Task item:
Set down each line of the listing exactly as it reads.

Data section:
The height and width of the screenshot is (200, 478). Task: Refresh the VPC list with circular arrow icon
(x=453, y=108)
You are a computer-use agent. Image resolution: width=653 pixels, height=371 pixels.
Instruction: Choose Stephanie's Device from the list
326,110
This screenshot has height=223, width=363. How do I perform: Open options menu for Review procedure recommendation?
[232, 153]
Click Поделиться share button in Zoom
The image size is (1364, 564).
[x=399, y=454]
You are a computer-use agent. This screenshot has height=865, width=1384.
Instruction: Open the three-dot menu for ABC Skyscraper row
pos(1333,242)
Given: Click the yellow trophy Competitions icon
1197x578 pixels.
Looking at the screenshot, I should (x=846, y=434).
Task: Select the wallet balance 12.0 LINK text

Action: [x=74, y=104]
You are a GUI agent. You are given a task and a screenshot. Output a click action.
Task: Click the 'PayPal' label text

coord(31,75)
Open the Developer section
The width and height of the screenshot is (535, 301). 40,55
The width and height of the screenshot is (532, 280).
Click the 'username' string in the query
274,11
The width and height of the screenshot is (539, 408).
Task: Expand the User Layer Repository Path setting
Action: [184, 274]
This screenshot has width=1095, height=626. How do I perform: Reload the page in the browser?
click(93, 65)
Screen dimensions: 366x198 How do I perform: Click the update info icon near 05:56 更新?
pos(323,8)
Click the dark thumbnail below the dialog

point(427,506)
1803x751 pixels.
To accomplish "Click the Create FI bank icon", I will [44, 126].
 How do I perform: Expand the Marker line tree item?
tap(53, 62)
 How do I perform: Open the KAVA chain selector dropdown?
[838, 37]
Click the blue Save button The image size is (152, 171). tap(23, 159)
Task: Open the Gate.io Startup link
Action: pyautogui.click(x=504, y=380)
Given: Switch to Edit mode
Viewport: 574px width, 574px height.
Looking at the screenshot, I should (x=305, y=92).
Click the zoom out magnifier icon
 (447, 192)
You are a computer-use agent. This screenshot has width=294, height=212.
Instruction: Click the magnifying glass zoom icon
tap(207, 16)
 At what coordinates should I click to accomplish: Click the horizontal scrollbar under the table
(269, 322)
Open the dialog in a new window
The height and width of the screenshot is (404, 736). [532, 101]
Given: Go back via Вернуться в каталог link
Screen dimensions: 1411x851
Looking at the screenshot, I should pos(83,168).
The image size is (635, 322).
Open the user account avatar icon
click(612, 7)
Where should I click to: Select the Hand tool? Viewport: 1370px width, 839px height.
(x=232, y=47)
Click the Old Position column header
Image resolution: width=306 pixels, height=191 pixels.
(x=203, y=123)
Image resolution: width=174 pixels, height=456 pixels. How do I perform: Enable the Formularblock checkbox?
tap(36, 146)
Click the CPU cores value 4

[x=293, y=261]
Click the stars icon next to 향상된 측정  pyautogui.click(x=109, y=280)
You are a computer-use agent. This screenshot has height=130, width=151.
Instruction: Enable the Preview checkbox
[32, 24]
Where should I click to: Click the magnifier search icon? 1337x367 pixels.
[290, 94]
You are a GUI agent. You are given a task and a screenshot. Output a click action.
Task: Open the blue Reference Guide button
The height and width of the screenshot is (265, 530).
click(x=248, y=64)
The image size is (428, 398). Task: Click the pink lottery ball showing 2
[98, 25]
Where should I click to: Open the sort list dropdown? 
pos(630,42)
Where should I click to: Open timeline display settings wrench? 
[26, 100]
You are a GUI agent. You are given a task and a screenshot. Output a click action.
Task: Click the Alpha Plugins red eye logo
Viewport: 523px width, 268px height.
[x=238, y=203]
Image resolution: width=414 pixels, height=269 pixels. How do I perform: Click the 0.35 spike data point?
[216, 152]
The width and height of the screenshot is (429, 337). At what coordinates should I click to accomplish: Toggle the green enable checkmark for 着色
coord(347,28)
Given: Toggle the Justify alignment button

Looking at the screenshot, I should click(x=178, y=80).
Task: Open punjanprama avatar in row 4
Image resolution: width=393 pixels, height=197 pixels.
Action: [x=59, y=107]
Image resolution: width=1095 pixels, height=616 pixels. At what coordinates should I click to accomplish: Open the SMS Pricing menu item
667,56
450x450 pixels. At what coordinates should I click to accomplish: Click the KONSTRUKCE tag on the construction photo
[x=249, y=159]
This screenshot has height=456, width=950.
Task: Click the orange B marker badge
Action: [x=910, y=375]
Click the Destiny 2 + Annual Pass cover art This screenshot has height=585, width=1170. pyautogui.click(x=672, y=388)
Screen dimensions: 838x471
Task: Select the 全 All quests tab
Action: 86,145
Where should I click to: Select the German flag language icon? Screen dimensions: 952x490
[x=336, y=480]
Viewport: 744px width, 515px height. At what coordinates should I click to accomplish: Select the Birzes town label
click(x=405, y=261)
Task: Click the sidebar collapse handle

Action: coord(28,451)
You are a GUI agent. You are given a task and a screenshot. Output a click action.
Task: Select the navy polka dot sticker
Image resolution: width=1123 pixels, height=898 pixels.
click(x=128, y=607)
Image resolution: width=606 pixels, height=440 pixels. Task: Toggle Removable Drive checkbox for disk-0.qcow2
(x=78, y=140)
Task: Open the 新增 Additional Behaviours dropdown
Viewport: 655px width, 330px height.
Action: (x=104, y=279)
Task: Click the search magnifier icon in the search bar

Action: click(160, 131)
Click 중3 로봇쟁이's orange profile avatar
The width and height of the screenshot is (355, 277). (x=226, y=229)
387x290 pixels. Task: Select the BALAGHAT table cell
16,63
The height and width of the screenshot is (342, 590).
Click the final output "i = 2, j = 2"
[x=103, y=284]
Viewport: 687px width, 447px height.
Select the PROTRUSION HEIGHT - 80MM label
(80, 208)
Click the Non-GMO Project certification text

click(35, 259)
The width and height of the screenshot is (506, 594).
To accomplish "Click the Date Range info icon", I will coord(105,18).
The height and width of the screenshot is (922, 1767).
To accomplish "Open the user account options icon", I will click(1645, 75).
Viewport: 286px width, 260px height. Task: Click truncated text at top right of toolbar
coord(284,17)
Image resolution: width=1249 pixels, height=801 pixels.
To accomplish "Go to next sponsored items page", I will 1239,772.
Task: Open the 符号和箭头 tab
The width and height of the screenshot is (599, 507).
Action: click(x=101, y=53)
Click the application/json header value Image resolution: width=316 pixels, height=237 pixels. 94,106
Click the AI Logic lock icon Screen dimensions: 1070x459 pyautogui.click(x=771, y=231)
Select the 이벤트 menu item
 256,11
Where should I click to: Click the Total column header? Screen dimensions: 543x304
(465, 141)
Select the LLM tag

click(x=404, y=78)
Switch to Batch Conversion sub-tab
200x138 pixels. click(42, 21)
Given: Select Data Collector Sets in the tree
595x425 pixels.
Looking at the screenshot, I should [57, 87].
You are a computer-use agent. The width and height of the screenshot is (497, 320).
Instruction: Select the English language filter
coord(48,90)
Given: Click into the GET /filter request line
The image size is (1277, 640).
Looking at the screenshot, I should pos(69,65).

Answer for the task:
The height and width of the screenshot is (200, 478). Task: Refresh the VPC list with circular arrow icon
(x=453, y=108)
You are a computer-use agent. Image resolution: width=653 pixels, height=371 pixels.
Instruction: Choose Stephanie's Device from the list
326,110
This screenshot has height=223, width=363. How do I perform: Open options menu for Review procedure recommendation?
[232, 153]
Click Поделиться share button in Zoom
The image size is (1364, 564).
[x=399, y=454]
You are a computer-use agent. This screenshot has height=865, width=1384.
Instruction: Open the three-dot menu for ABC Skyscraper row
pos(1333,242)
Given: Click the yellow trophy Competitions icon
1197x578 pixels.
Looking at the screenshot, I should (x=846, y=434).
Task: Select the wallet balance 12.0 LINK text

Action: [x=74, y=104]
You are a GUI agent. You are given a task and a screenshot. Output a click action.
Task: Click the 'PayPal' label text

coord(31,75)
Open the Developer section
The width and height of the screenshot is (535, 301). 40,55
The width and height of the screenshot is (532, 280).
Click the 'username' string in the query
274,11
The width and height of the screenshot is (539, 408).
Task: Expand the User Layer Repository Path setting
Action: [184, 274]
This screenshot has width=1095, height=626. How do I perform: Reload the page in the browser?
click(93, 65)
Screen dimensions: 366x198 How do I perform: Click the update info icon near 05:56 更新?
pos(323,8)
Click the dark thumbnail below the dialog

point(427,506)
1803x751 pixels.
To accomplish "Click the Create FI bank icon", I will [44, 126].
 How do I perform: Expand the Marker line tree item?
tap(53, 62)
 How do I perform: Open the KAVA chain selector dropdown?
[838, 37]
Click the blue Save button The image size is (152, 171). tap(23, 159)
Task: Open the Gate.io Startup link
Action: pyautogui.click(x=504, y=380)
Given: Switch to Edit mode
Viewport: 574px width, 574px height.
Looking at the screenshot, I should (x=305, y=92).
Click the zoom out magnifier icon
 (447, 192)
You are a computer-use agent. This screenshot has width=294, height=212.
Instruction: Click the magnifying glass zoom icon
tap(207, 16)
 At what coordinates should I click to accomplish: Click the horizontal scrollbar under the table
(269, 322)
Open the dialog in a new window
The height and width of the screenshot is (404, 736). [532, 101]
Given: Go back via Вернуться в каталог link
Screen dimensions: 1411x851
Looking at the screenshot, I should pos(83,168).
The image size is (635, 322).
Open the user account avatar icon
click(612, 7)
Where should I click to: Select the Hand tool? Viewport: 1370px width, 839px height.
(x=232, y=47)
Click the Old Position column header
Image resolution: width=306 pixels, height=191 pixels.
(x=203, y=123)
Image resolution: width=174 pixels, height=456 pixels. How do I perform: Enable the Formularblock checkbox?
tap(36, 146)
Click the CPU cores value 4

[x=293, y=261]
Click the stars icon next to 향상된 측정  pyautogui.click(x=109, y=280)
You are a computer-use agent. This screenshot has height=130, width=151.
Instruction: Enable the Preview checkbox
[32, 24]
Where should I click to: Click the magnifier search icon? 1337x367 pixels.
[290, 94]
You are a GUI agent. You are given a task and a screenshot. Output a click action.
Task: Open the blue Reference Guide button
The height and width of the screenshot is (265, 530).
click(x=248, y=64)
The image size is (428, 398). Task: Click the pink lottery ball showing 2
[98, 25]
Where should I click to: Open the sort list dropdown? 
pos(630,42)
Where should I click to: Open timeline display settings wrench? 
[26, 100]
You are a GUI agent. You are given a task and a screenshot. Output a click action.
Task: Click the Alpha Plugins red eye logo
Viewport: 523px width, 268px height.
[x=238, y=203]
Image resolution: width=414 pixels, height=269 pixels. How do I perform: Click the 0.35 spike data point?
[216, 152]
The width and height of the screenshot is (429, 337). At what coordinates should I click to accomplish: Toggle the green enable checkmark for 着色
coord(347,28)
Given: Toggle the Justify alignment button

Looking at the screenshot, I should click(x=178, y=80).
Task: Open punjanprama avatar in row 4
Image resolution: width=393 pixels, height=197 pixels.
Action: [x=59, y=107]
Image resolution: width=1095 pixels, height=616 pixels. At what coordinates should I click to accomplish: Open the SMS Pricing menu item
667,56
450x450 pixels. At what coordinates should I click to accomplish: Click the KONSTRUKCE tag on the construction photo
[x=249, y=159]
This screenshot has height=456, width=950.
Task: Click the orange B marker badge
Action: [x=910, y=375]
Click the Destiny 2 + Annual Pass cover art This screenshot has height=585, width=1170. pyautogui.click(x=672, y=388)
Screen dimensions: 838x471
Task: Select the 全 All quests tab
Action: 86,145
Where should I click to: Select the German flag language icon? Screen dimensions: 952x490
[x=336, y=480]
Viewport: 744px width, 515px height. At what coordinates should I click to accomplish: Select the Birzes town label
click(x=405, y=261)
Task: Click the sidebar collapse handle

Action: coord(28,451)
You are a GUI agent. You are given a task and a screenshot. Output a click action.
Task: Select the navy polka dot sticker
Image resolution: width=1123 pixels, height=898 pixels.
click(x=128, y=607)
Image resolution: width=606 pixels, height=440 pixels. Task: Toggle Removable Drive checkbox for disk-0.qcow2
(x=78, y=140)
Task: Open the 新增 Additional Behaviours dropdown
Viewport: 655px width, 330px height.
Action: (x=104, y=279)
Task: Click the search magnifier icon in the search bar

Action: click(160, 131)
Click 중3 로봇쟁이's orange profile avatar
The width and height of the screenshot is (355, 277). (x=226, y=229)
387x290 pixels. Task: Select the BALAGHAT table cell
16,63
The height and width of the screenshot is (342, 590).
Click the final output "i = 2, j = 2"
[x=103, y=284]
Viewport: 687px width, 447px height.
Select the PROTRUSION HEIGHT - 80MM label
(80, 208)
Click the Non-GMO Project certification text

click(35, 259)
The width and height of the screenshot is (506, 594).
To accomplish "Click the Date Range info icon", I will coord(105,18).
The height and width of the screenshot is (922, 1767).
To accomplish "Open the user account options icon", I will click(1645, 75).
Viewport: 286px width, 260px height. Task: Click truncated text at top right of toolbar
coord(284,17)
Image resolution: width=1249 pixels, height=801 pixels.
To accomplish "Go to next sponsored items page", I will 1239,772.
Task: Open the 符号和箭头 tab
The width and height of the screenshot is (599, 507).
Action: click(x=101, y=53)
Click the application/json header value Image resolution: width=316 pixels, height=237 pixels. 94,106
Click the AI Logic lock icon Screen dimensions: 1070x459 pyautogui.click(x=771, y=231)
Select the 이벤트 menu item
 256,11
Where should I click to: Click the Total column header? Screen dimensions: 543x304
(465, 141)
Select the LLM tag

click(x=404, y=78)
Switch to Batch Conversion sub-tab
200x138 pixels. click(42, 21)
Given: Select Data Collector Sets in the tree
595x425 pixels.
Looking at the screenshot, I should [57, 87].
You are a computer-use agent. The width and height of the screenshot is (497, 320).
Instruction: Select the English language filter
coord(48,90)
Given: Click into the GET /filter request line
The image size is (1277, 640).
Looking at the screenshot, I should pos(69,65).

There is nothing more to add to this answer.